What you see in the finished commercial can have a tenuous relationship with reality. According to the former advertising director on the account of one cosmetics giant: "I remember shooting a commercial for a hair-perming product with a supermodel.
"We did use the product – just – but we would never have let her use the stuff herself. Only a tiny amount was applied in the course of treatment by a top hairdresser, and of course there was a professional make-up artist on board."
But though the marketing ploys of cosmetic companies sound surreal and frequently comic, there is a very serious side to it. Billions of pounds are at stake in a giant industry where competition is intense but the market is sluggish. "
As Jean-Paul Agon, the head of L'Oréal, says: "Beauty is not about just responding to consumer needs; it is about transforming dreams into reality. It is about creating and inventing satisfactions, emotions, pleasures, well-being, self-esteem and ultimately reasons for happiness. Beauty is about creating products that people will want and desire, not just need."

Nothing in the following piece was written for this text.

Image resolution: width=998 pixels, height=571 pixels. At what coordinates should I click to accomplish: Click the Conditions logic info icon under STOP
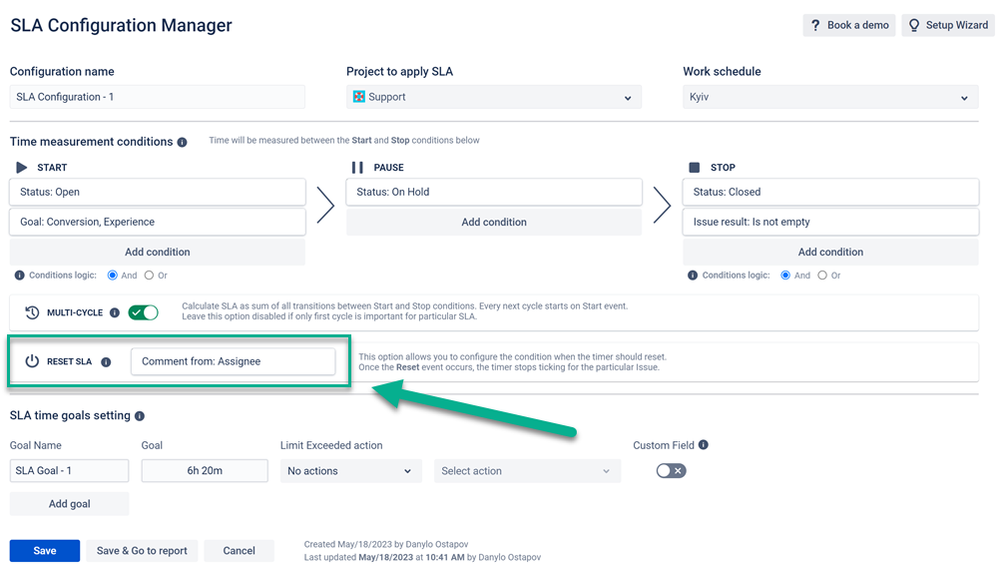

The beauty advertiser needs to be far more sensitive than others to the whims of the zeitgeist. Hence the current spate of multinational buy-ups of "green" beauty providers.
But does the current clamour for transparency ignore what is a far more complex and sophisticated relationship between advertisers and consumers? Ms Forbes believes consumers accept that cosmetics are a product to which different standards apply. "I think people realise that beauty ads are aspirational," she says. "We don't tend to get more than one or two complaints about disputed ads, whereas some commercials can get hundreds of complaints."
Certainly the ASA has not registered signs of major disenchantment from consumers about the levels of accuracy. Health and beauty commercials account for only a small slice of the 25,000 complaints to the ASA each year – just 1,559 last year.
Advertisers know consumers apply a different level of expectation of commercials for make-up than they would for a car, say, or a barbecue set, but does that make them complicit in any falsehoods being perpetrated? Should we really expect beauty products to do what they say on the tin, or will we not bat an eyelash?
>Because he's worth it...
There is much at stake for Jean-Paul Agon, 51, the new chief executive of L'Oréal. At 100 years old, this is the world's largest cosmetics group, with brands including Garnier, Redken, Elsève and Fructis in hair care, Lancôme, Helena Rubenstein, Shu Uemura and Maybelline in make-up, and Biotherm and Vichy for skin care.
Agon has spent his entire career at the French cosmetics giant, working in Asia – where he had great success with Maybelline's Wonder Curl mascara, because Japanese women don't like their short, straight lashes – and the US.
On the upside, big companies are making major breakthroughs in formulations to delay the signs of ageing.
On the downside, the European market has slowed. Agon is hoping to attract new trade from older customers, men, and emerging markets.